Because the decompression routine is called upon
block fetch, the Oracle data buffers remain largely unchanged while the data
blocks themselves tend to have a lot more data on them. This
Oracle 11g data compression whitepaper describes the data compression
algorithm:
Compressed blocks contain a structure called a symbol table that
maintains compression metadata.
When a block is compressed, duplicate values
are eliminated by first adding a single copy of the duplicate value to the
symbol table. Each duplicate value is then replaced by a short reference to
the appropriate entry in the symbol table.
Through this innovative design, compressed data is self-contained
within the database block as the metadata used to translate compressed data
into its original state is contained within the block.

Oracle 11g compression (Source: Oracle Corporation)
In today's Oracle database management
systems, physical disk I/O remains one of the foremost bottlenecks.
Even at relatively fast speeds of 10 milliseconds, many data intensive Oracle
applications can still choke on I/O by having disk enqueues, Oracle block
read tasks
waiting to pull information from the spinning platters. Data compression is
certainly useful for reducing the amount of physical disk I/O but there are
some caveats that need to be followed by the Oracle database administrator.

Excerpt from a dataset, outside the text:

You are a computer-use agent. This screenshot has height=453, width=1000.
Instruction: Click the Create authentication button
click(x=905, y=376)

Costs and Benefits of 11g compression
One of the exciting new features of Oracle 11g is the
new inline data
compression utility that promises these benefits:
-
Up
to a 3x disk savings - Depending on the nature of your data, Oracle
compression will result in huge savings on disk space.
-
Cheaper
solid-state disk - Because compressed tables reside on fewer disk
blocks, shops that might not otherwise be able to afford
solid-state flash disk
can now enjoy I/O speeds up to 300x faster than platter disk.
-
Faster
full scan/range scan operations - Because tables will reside on less
data blocks, full table scans and index range scans can retrieve the rows
with less disk I/O.
-
Reduced
network traffic - Because the data blocks are compressed/decompressed
only within Oracle, the external network packets will be significantly
smaller.
Tests show that 11g compression result is slower
transaction throughput but creates less writes because of higher row density on
the data block. See this
benchmark of
transparent data encryption.
Note: When rows are
first inserted into a data block, Oracle does not compress the row.

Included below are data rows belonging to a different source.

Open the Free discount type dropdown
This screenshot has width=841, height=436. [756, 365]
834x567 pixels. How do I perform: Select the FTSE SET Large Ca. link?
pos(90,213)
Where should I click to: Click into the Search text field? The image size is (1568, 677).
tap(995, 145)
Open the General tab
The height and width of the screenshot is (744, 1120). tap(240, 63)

Oracle compression always begins after the first row insert when a
subsequent inserts takes block free space. At this time, all existing
rows within the block are compressed.
Overall, the benchmark slows that I/O writes being reduced
while CPU increases, resulting in slowing SQL throughput:
-
Slower transaction throughput – As we
expect, Oracle transactions run faster without the encryption/decryption
processing overhead. This encryption benchmark shows significantly
slower throughput when deploying TDE, almost 20% (81 transactions/second
with TDE, 121 transactions/second with TDE).
-
Less Disk Writes – Since transparent
data encryption compresses the data, the benchmark with TDE required less
disk writes.
-
More CPU required - As we would
expert, TDE required CPU cycles for the encrypt/decrypt operations, and in
this benchmark test we see User CPU rise from 46 to 80 when using TDE data
encryption.
The overhead of 11g compression?
Remember, physical disk I/O against disk
platters has become the major system bottleneck as the speed of processors
increase. Until the widespread adoption of RAM disk (solid state disk),
we can see this type of data compression being widely used in order to
reduce the amount of physical disk I/O against Oracle systems.
The internal machinations of Oracle have
always been a closely-guarded secret, Oracle's internal software, their
bread-and-butter "edge" that gives Oracle such a huge competitive advantage
over their competition. Because Oracle withholds many internal details, we
must we must discover the internals of 11g compression with with real-world
observations and conjecture.
First,
Oracle
hires some of the brightest software engineers in the world (graduates of
prestigious colleges like MIT), and it's likely that overhead will be
minimized by doing the data compress/uncompress only once, at disk I/O time,
and kept in decompressed form somewhere within the RAM data buffers.
It's clear that 11g data compression offers
these huge benefits, but the exact overhead costs remain unknown.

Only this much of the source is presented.